What you will do: One line in the listing below contains "Image resolution: width=1248". Repeat that line and each line after it exactly, ending with the last one.

· · · · ·

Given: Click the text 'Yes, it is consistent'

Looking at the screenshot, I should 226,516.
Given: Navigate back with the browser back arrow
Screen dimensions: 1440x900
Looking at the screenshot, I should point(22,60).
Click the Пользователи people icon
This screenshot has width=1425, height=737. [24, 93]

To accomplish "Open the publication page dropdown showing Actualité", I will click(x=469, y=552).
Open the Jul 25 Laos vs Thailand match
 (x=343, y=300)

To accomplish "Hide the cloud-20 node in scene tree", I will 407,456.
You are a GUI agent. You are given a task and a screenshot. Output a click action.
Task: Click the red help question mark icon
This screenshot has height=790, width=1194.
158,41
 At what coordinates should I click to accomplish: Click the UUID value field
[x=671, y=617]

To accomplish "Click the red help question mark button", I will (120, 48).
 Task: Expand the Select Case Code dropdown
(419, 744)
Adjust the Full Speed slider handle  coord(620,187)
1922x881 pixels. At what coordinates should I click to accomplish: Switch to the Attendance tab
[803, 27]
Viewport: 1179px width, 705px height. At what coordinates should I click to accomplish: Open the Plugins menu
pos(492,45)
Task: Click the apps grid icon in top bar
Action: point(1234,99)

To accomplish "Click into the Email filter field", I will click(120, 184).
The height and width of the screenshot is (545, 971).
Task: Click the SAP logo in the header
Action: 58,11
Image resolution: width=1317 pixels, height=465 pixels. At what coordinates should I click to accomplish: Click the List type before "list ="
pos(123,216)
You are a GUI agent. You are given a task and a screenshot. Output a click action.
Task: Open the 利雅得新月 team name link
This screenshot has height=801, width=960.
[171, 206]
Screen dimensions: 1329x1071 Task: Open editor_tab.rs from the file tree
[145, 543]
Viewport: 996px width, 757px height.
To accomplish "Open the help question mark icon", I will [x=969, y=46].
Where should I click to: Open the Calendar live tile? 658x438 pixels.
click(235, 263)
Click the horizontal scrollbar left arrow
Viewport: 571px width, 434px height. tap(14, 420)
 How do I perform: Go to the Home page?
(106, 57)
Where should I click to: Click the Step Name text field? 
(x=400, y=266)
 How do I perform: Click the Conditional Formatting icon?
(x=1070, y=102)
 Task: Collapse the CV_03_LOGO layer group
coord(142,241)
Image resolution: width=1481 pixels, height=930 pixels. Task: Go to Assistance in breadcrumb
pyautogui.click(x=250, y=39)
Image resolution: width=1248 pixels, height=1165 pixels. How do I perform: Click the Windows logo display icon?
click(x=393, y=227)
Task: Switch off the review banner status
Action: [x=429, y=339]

· · · · ·

Task response:
Image resolution: width=1248 pixels, height=1165 pixels. How do I perform: Click the Windows logo display icon?
click(x=393, y=227)
Task: Switch off the review banner status
Action: [x=429, y=339]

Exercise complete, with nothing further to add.